Employment Agreement - Apple Computer Inc. and George M. Scalise
February 26, 1996
Mr. George M. Scalise
26055 Newbridge Road
Los Altos Hills, California 94022
Employment Agreement
Dear George:
The following sets forth our agreement regarding the terms and
provisions of your employment as an officer and employee of Apple Computer,
Inc. (the "Company"). Capitalized words which are not otherwise defined
herein shall have the meanings assigned to such words in Section 5 of this
Agreement.
1. Commencement of Employment. Your employment under this Agreement
shall commence on March 1, 1996 (the "Effective Date").
2. Position. You shall be employed as Executive Vice President and
Chief Administrative Officer, reporting to me, in my position as Chief
Executive Officer and Chairman of the Board, and your duties and
responsibilities to the Company shall be consistent in all respects with
such position.

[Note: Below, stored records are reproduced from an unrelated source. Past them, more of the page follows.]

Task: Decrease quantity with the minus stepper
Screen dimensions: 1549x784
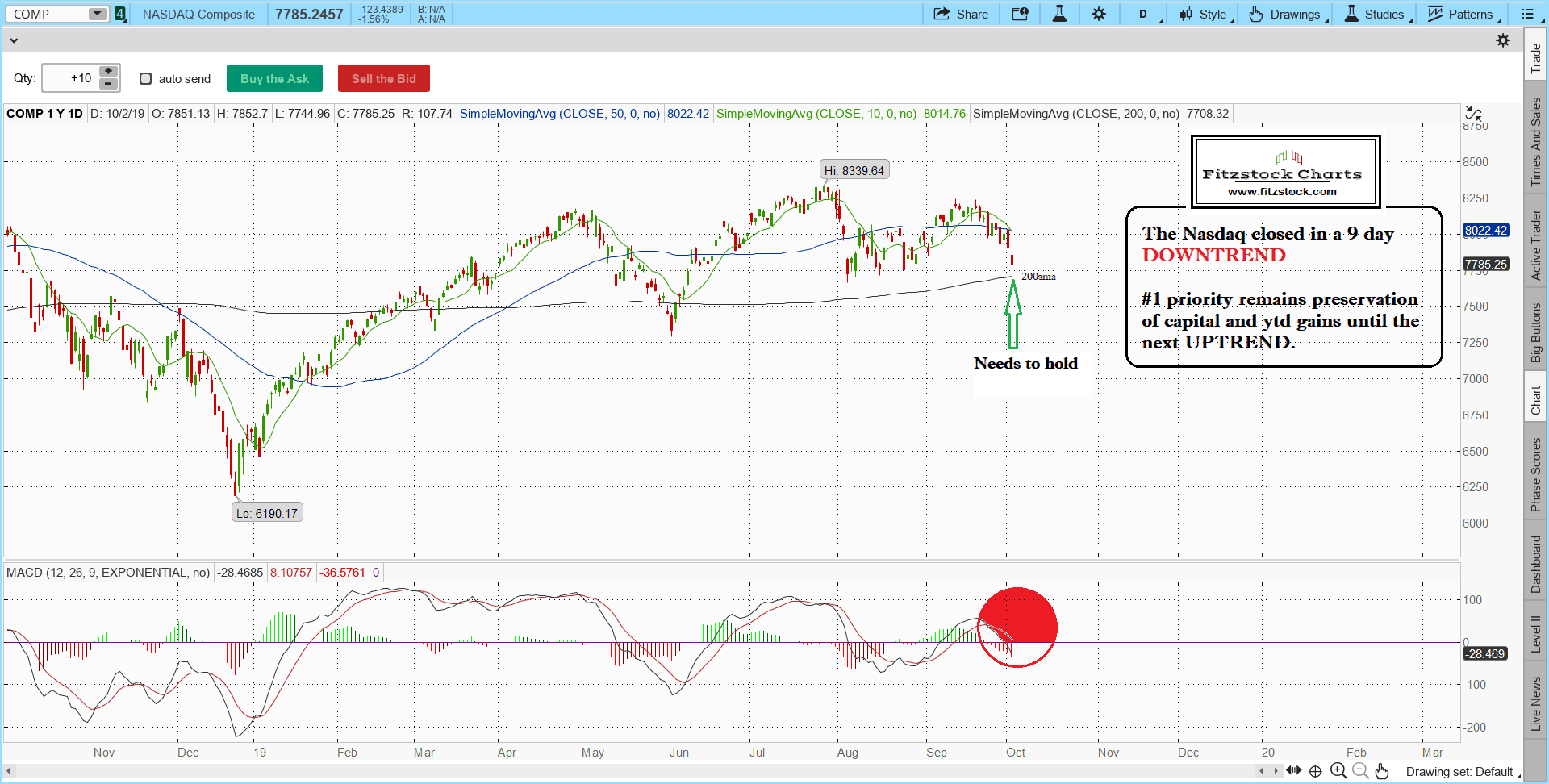Action: (108, 84)
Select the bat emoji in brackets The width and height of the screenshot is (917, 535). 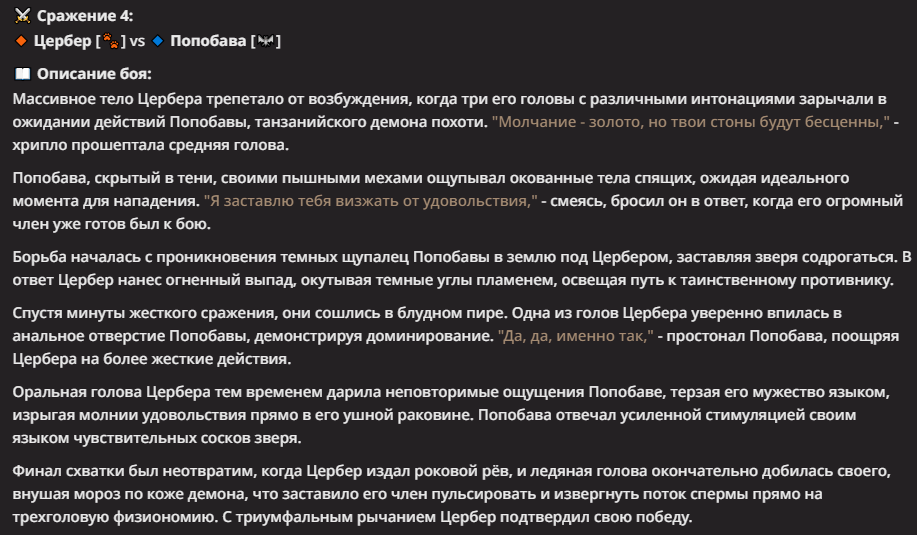266,41
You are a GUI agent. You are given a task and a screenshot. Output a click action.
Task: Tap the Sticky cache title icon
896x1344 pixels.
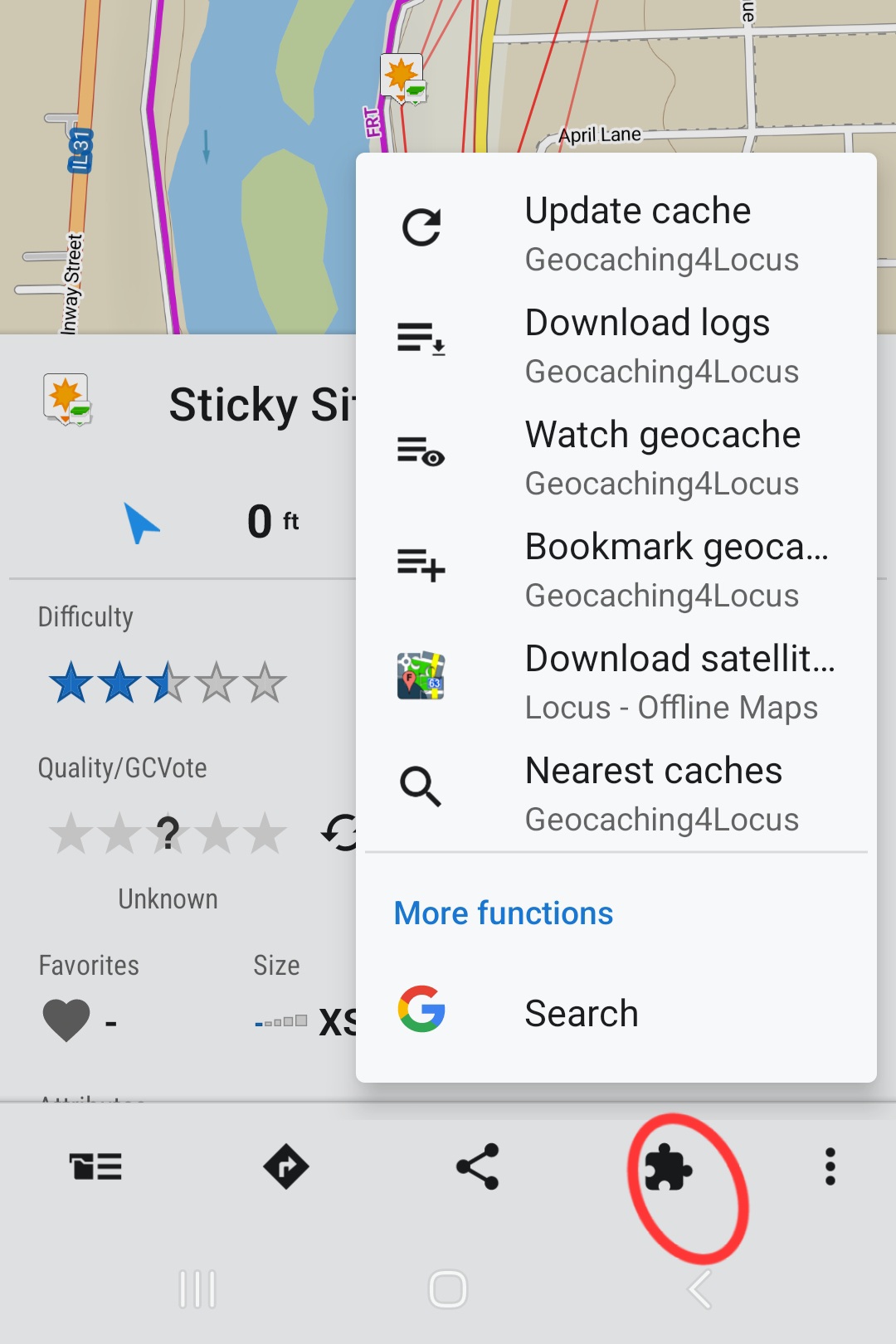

You shall devote substantially all of your business time,
attention, skills and efforts exclusively to the business and affairs of
the Company, other than de minimis amounts of time devoted by you to the
management of your personal finances or to engaging in charitable or
community services. Your principal place of employment shall be the
executive offices of the Company in Cupertino, California, although you
understand and agree that you will be required to travel from time to time
for business purposes.
3. Compensation.
(a) Base Salary. As compensation to you for all services
rendered to the Company and its subsidiaries, the Company will pay you a
base salary at the rate of not less than Four Hundred Twenty Thousand
Dollars ($420,000) per annum as of the Effective Date. Your base salary
will be paid to you in accordance with the Company's regular payroll
practices applicable to its executive employees.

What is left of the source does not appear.